Work request >>
Start at the line in the entries below that contains "This screenshot has width=800, height=640.", stop at the line that contains "Task: Click the Vox 2_1.wav filename label", and output exactly the lines in that span, both ends included.

Material provided >>

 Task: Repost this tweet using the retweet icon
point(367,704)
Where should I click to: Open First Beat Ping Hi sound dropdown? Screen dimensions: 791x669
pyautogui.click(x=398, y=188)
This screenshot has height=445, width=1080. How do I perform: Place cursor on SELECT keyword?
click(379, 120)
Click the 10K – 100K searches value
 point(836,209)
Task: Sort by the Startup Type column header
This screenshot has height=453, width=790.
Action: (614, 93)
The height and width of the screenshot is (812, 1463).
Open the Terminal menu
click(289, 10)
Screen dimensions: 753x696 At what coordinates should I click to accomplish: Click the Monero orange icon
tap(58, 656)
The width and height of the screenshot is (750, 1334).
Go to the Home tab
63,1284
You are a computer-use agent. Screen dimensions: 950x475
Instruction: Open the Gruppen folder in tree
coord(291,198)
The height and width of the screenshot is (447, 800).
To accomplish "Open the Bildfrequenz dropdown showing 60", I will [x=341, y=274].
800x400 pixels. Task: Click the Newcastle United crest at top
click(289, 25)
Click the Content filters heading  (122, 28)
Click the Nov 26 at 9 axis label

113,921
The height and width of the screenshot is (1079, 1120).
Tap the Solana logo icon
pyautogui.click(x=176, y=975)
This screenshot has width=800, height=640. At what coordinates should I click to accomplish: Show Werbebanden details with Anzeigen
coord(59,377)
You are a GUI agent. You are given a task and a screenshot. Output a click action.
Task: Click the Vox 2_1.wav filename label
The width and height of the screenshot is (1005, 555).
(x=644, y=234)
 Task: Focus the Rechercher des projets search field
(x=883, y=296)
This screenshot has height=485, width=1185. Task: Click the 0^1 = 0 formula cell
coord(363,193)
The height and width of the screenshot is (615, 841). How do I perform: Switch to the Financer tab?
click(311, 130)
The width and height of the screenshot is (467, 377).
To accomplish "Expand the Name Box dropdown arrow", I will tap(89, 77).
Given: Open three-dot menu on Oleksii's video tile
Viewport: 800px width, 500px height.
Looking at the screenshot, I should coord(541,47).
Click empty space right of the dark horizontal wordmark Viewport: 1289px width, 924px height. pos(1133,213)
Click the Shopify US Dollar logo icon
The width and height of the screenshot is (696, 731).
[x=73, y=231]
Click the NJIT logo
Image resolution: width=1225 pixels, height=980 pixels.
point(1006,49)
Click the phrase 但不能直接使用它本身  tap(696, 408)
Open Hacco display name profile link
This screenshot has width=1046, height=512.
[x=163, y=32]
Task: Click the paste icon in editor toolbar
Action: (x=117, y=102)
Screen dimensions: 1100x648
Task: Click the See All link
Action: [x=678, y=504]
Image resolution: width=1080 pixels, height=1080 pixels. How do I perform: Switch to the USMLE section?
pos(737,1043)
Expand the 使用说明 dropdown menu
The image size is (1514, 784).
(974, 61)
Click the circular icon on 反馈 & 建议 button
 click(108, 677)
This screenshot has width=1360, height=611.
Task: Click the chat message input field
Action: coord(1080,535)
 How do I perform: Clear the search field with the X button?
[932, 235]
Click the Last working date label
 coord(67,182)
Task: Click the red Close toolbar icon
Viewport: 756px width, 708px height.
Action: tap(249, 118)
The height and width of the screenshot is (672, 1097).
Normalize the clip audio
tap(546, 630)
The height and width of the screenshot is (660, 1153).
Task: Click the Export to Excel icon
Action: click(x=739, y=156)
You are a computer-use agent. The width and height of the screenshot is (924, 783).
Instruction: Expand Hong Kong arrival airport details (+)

Response below >>
This screenshot has width=800, height=640. At what coordinates should I click to accomplish: Show Werbebanden details with Anzeigen
coord(59,377)
You are a GUI agent. You are given a task and a screenshot. Output a click action.
Task: Click the Vox 2_1.wav filename label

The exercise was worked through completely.